**DIRECTIVE**
Express the part of the listing that opens with the line containing "The width and height of the screenshot is (1076, 559)." and closes with the line containing "will click(585, 7)." as a JSON list of strings, one string per line and blank lines left out.

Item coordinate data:
-=-=-

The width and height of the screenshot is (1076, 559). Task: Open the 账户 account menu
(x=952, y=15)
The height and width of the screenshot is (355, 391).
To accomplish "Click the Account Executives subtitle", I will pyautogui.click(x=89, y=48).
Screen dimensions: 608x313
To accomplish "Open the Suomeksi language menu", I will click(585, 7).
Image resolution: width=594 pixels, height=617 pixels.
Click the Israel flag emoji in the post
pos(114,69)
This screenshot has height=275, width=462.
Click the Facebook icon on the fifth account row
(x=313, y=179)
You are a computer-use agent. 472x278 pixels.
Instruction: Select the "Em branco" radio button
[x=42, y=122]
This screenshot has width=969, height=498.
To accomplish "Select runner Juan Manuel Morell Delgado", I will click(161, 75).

-=-=-

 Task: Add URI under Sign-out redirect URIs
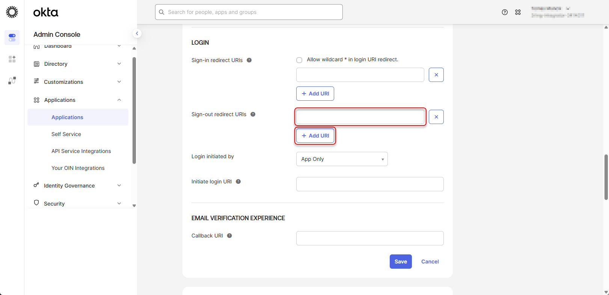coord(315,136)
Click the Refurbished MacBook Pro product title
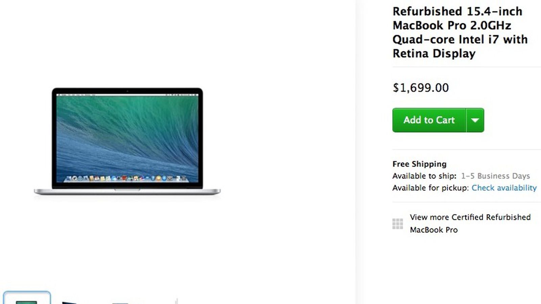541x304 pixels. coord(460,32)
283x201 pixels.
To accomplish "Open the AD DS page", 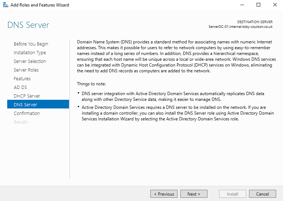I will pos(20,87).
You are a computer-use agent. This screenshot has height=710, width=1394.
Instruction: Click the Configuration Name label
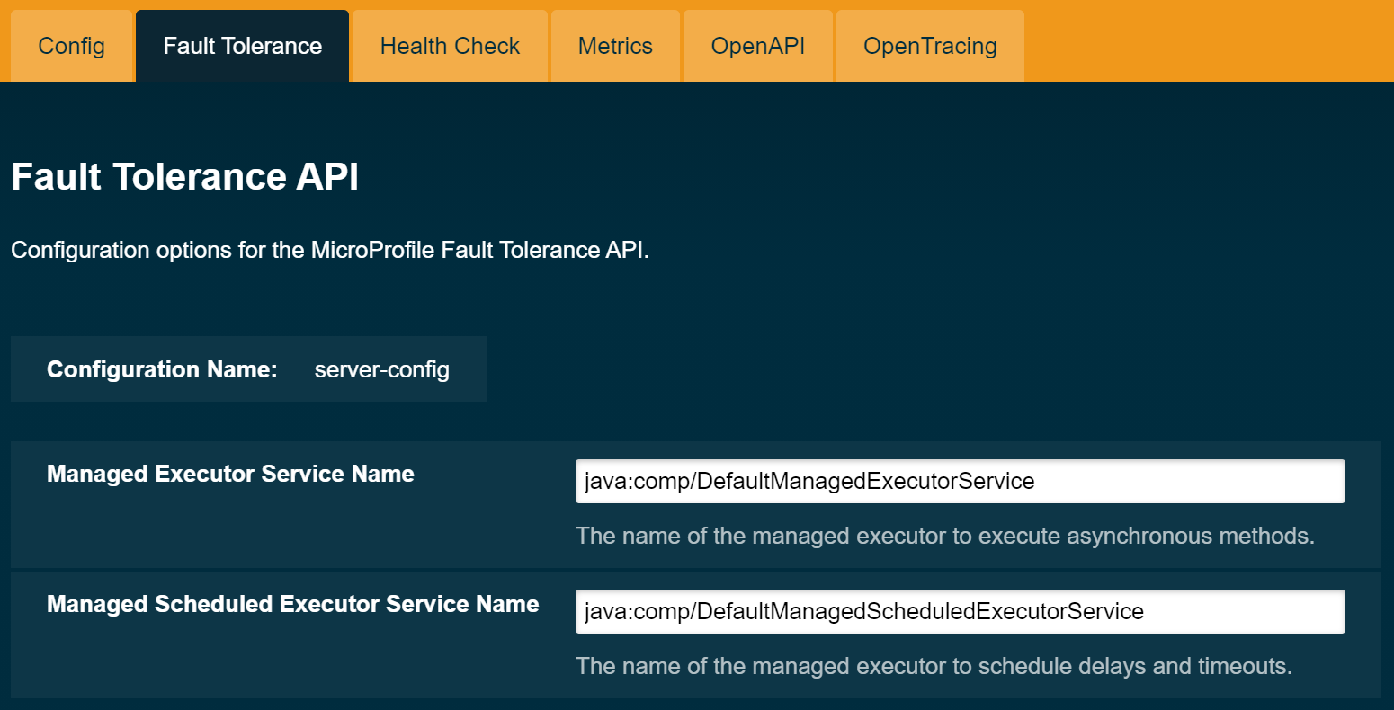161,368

-=-=-

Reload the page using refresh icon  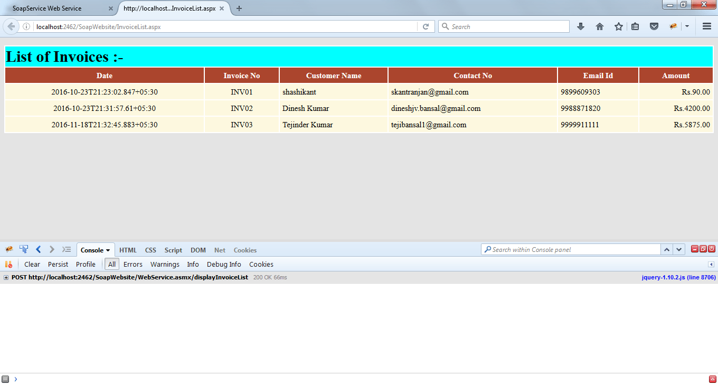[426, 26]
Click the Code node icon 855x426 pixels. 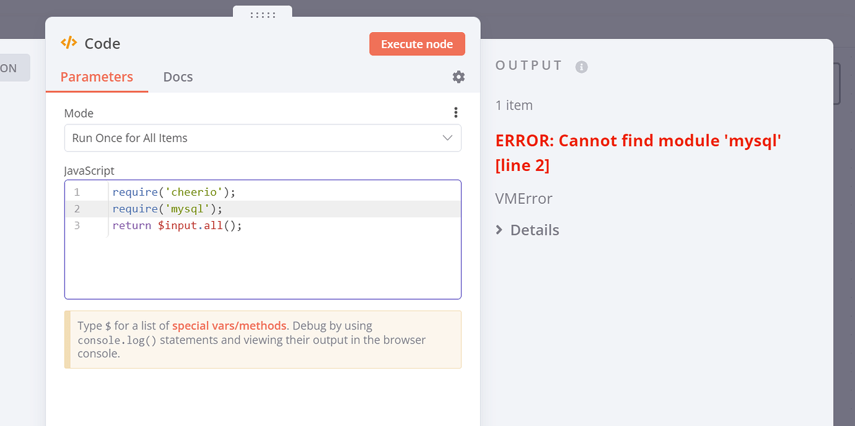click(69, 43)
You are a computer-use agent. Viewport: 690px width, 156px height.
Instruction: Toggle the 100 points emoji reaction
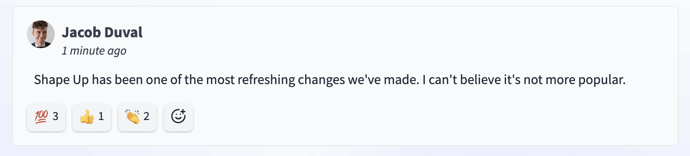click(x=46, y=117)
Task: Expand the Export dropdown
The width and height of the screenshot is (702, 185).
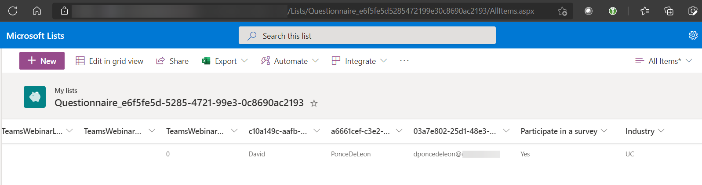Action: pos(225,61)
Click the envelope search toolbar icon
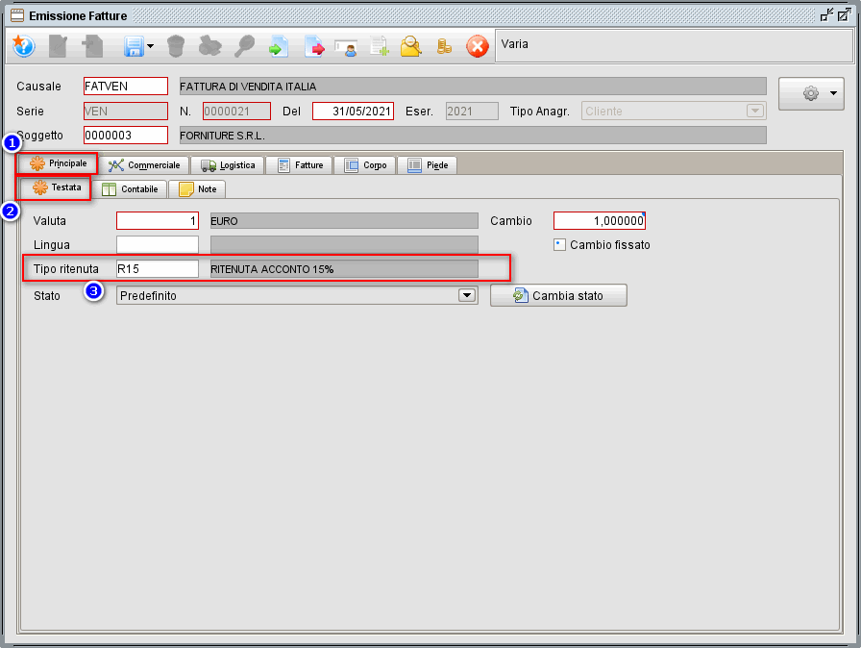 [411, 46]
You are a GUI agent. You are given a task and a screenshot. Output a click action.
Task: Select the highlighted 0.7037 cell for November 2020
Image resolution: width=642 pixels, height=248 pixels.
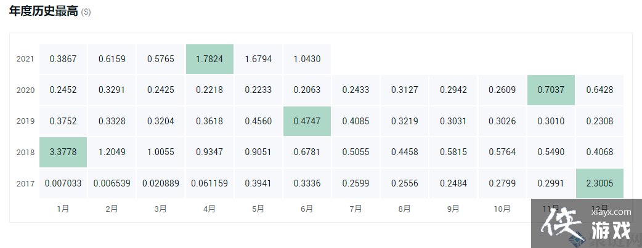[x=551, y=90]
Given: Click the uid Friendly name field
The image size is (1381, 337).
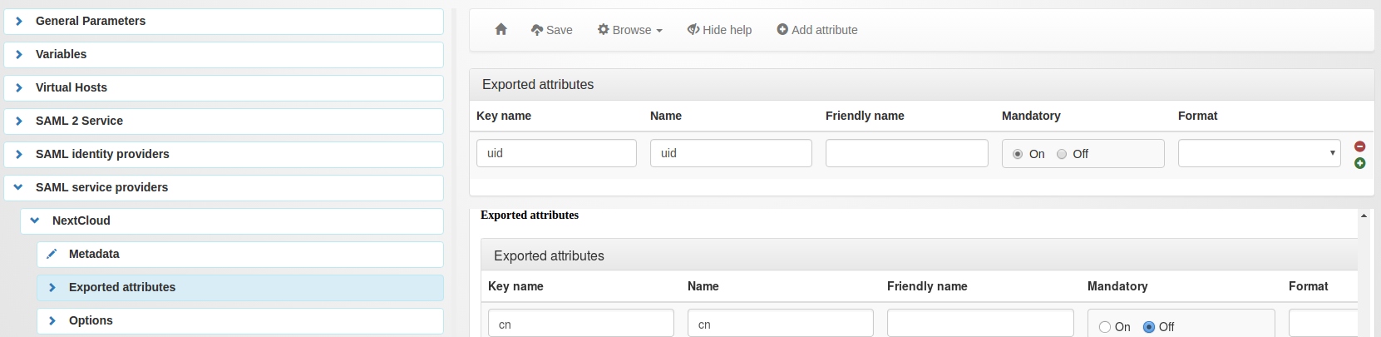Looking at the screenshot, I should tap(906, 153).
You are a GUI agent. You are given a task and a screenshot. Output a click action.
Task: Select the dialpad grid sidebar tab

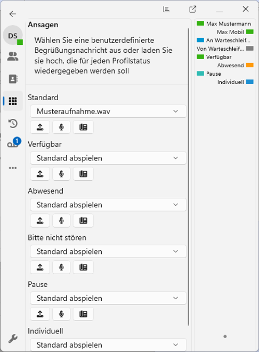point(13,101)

-=-=-

**CORRECT ANSWER**
[
  "The width and height of the screenshot is (1076, 559). Task: Open the 账户 account menu",
  "(x=952, y=15)",
  "The height and width of the screenshot is (355, 391).",
  "To accomplish \"Click the Account Executives subtitle\", I will pyautogui.click(x=89, y=48).",
  "Screen dimensions: 608x313",
  "To accomplish \"Open the Suomeksi language menu\", I will click(585, 7)."
]